(Screenshot grounding data)
============================================================

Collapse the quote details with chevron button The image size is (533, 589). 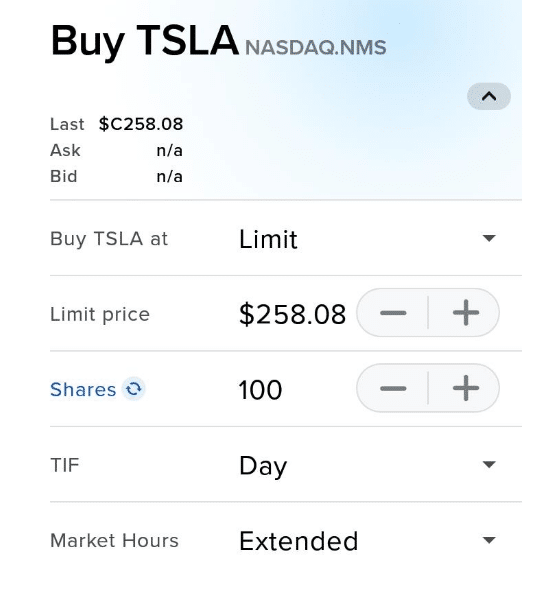(x=488, y=97)
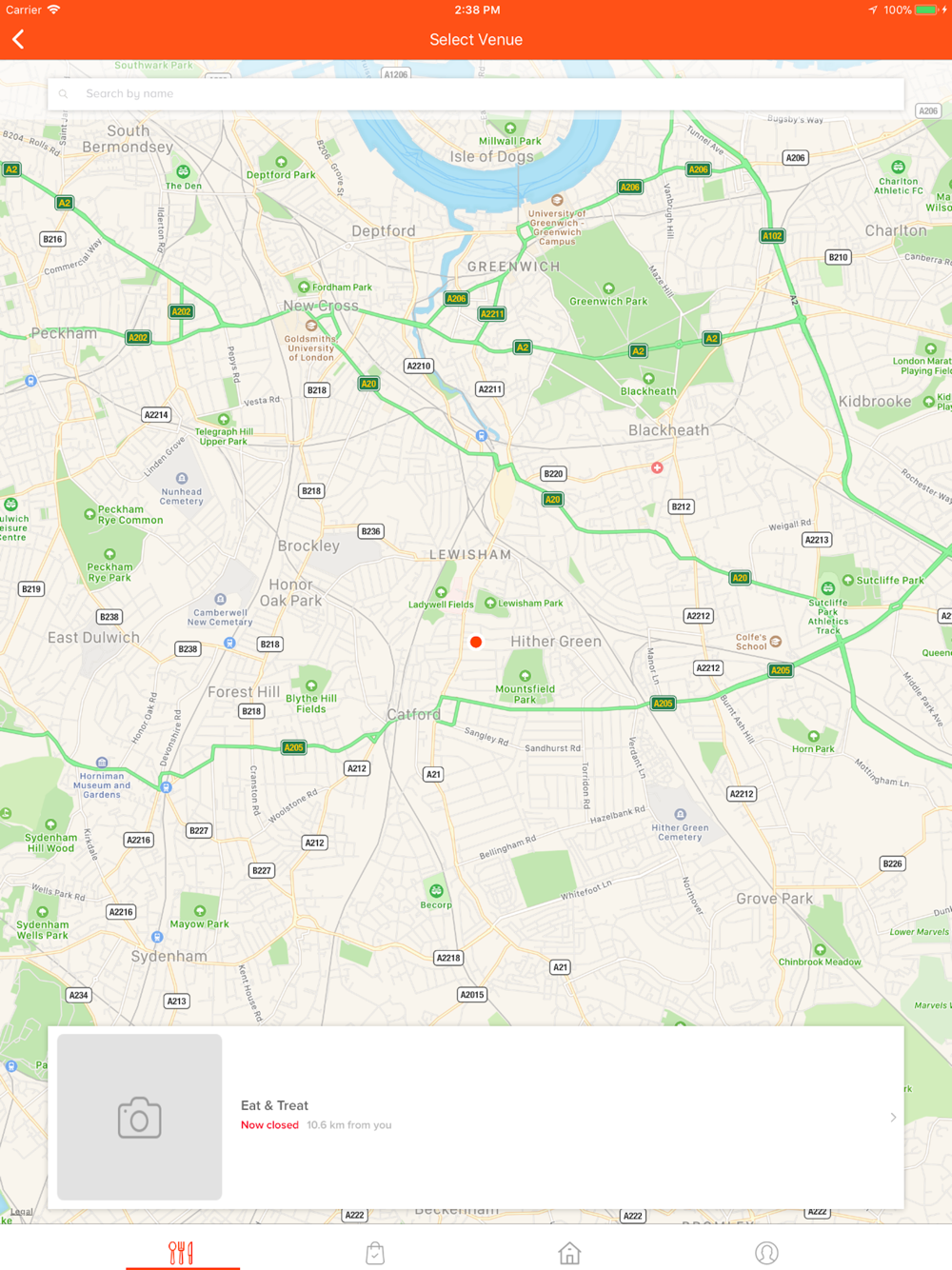
Task: Tap the Colfe's School marker icon
Action: pos(776,642)
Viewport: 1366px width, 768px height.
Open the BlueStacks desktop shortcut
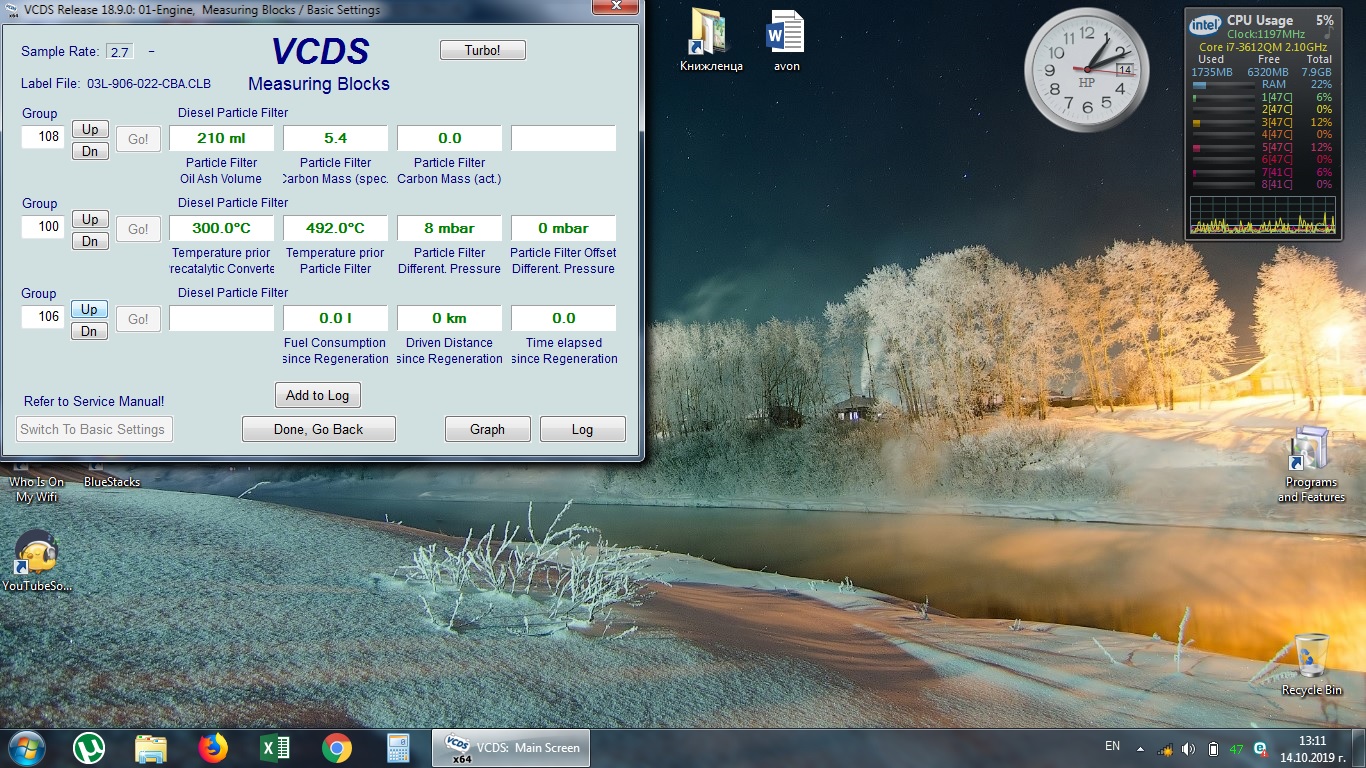112,480
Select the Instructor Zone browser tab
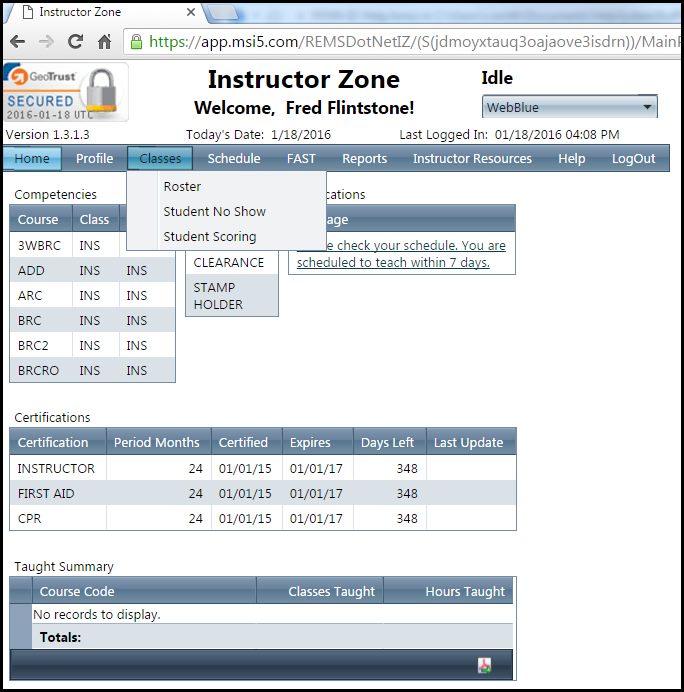This screenshot has width=684, height=692. pyautogui.click(x=100, y=12)
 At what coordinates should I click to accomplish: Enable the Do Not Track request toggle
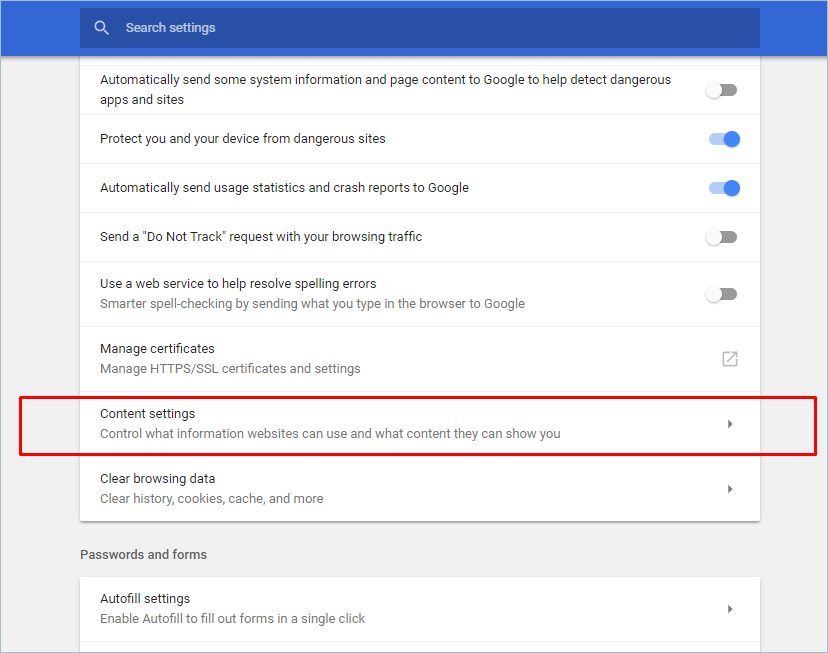tap(721, 237)

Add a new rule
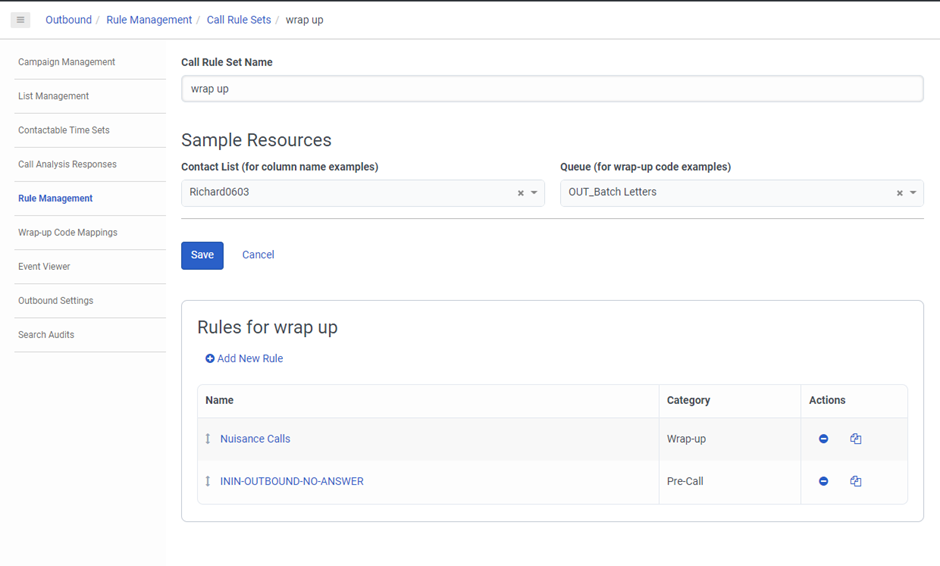point(244,358)
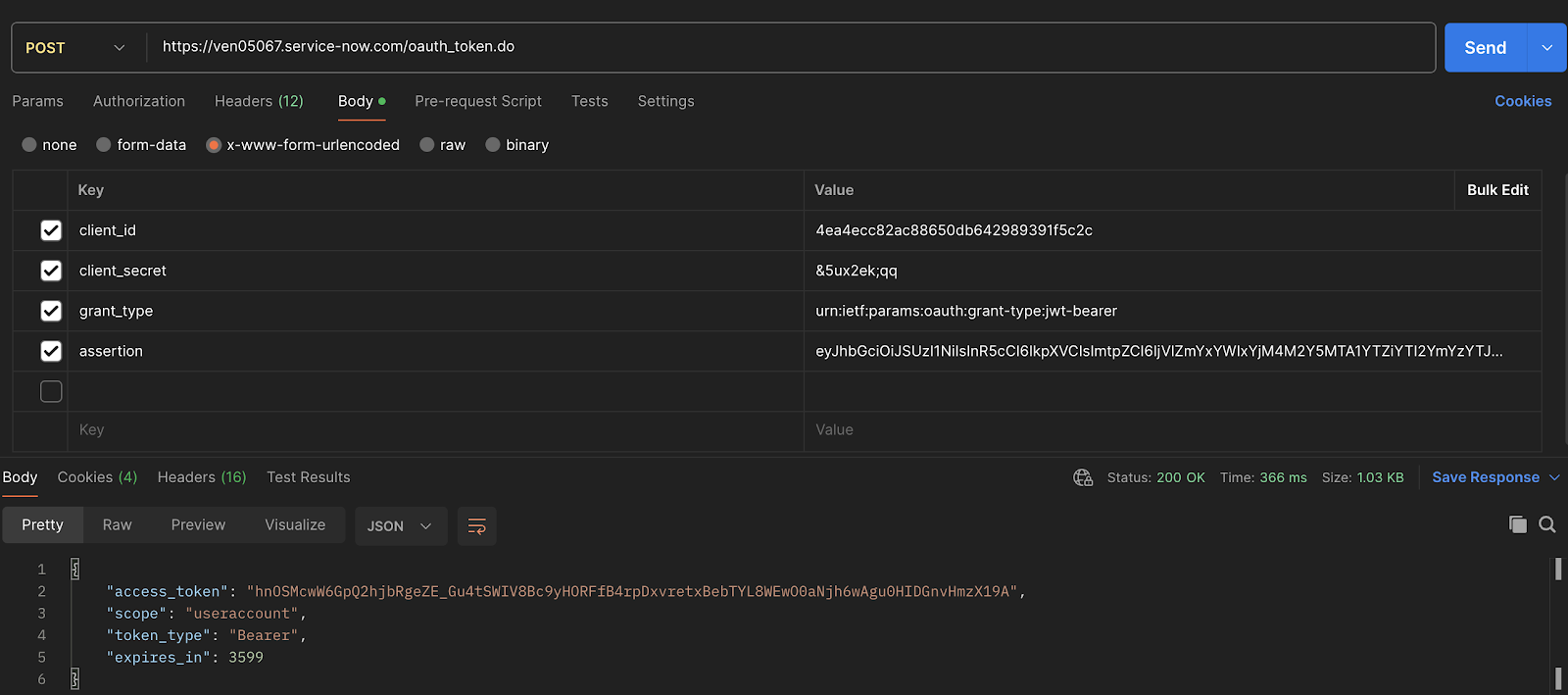This screenshot has height=695, width=1568.
Task: Copy the response body with copy icon
Action: tap(1517, 524)
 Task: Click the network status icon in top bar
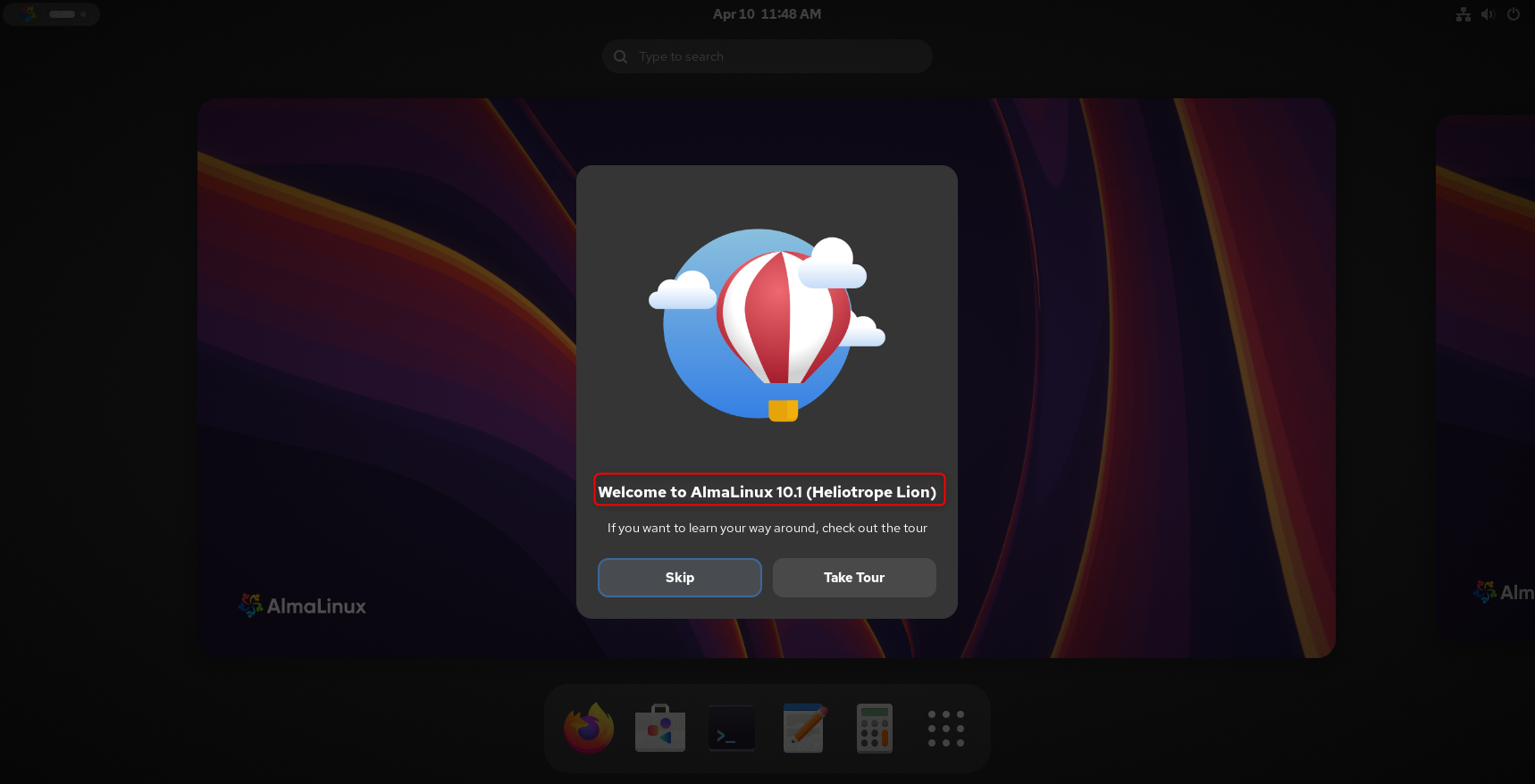tap(1463, 14)
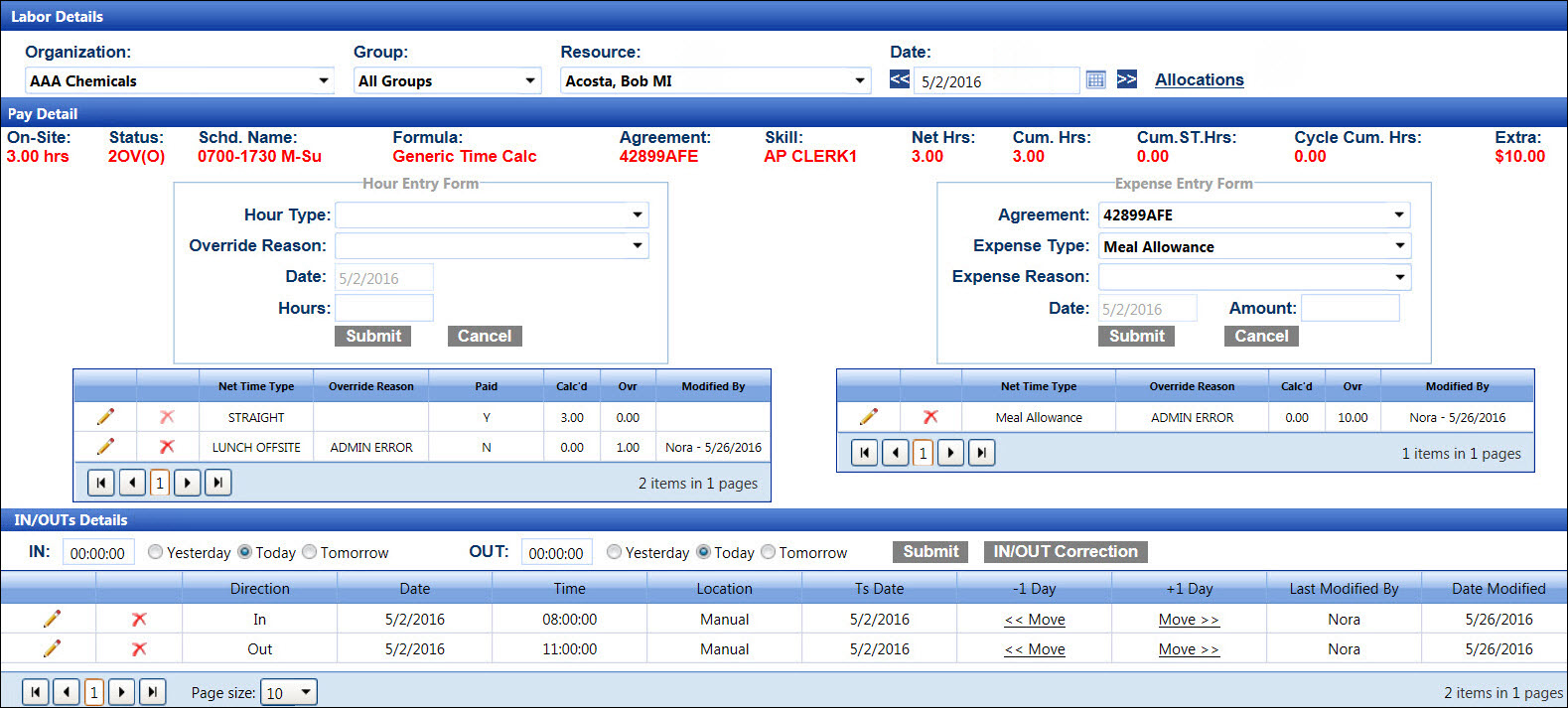Image resolution: width=1568 pixels, height=708 pixels.
Task: Choose Yesterday for the OUT time
Action: tap(615, 552)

============================================================

Task goal: Please copy, exactly as written, the lines from the one that contains "Select the Instructor Zone browser tab" through the end of the records, both ends included. Do not include the pictures.

Task answer:
Select the Instructor Zone browser tab
This screenshot has width=684, height=692. pyautogui.click(x=100, y=12)
 At what coordinates should I click to accomplish: Enable the Do Not Track request toggle
tap(721, 237)

Add a new rule
point(244,358)
This screenshot has height=695, width=1568.
Task: Copy the response body with copy icon
Action: tap(1517, 524)
 Task: Click the network status icon in top bar
tap(1463, 14)
Image resolution: width=1568 pixels, height=708 pixels.
Task: Choose Yesterday for the OUT time
Action: tap(615, 552)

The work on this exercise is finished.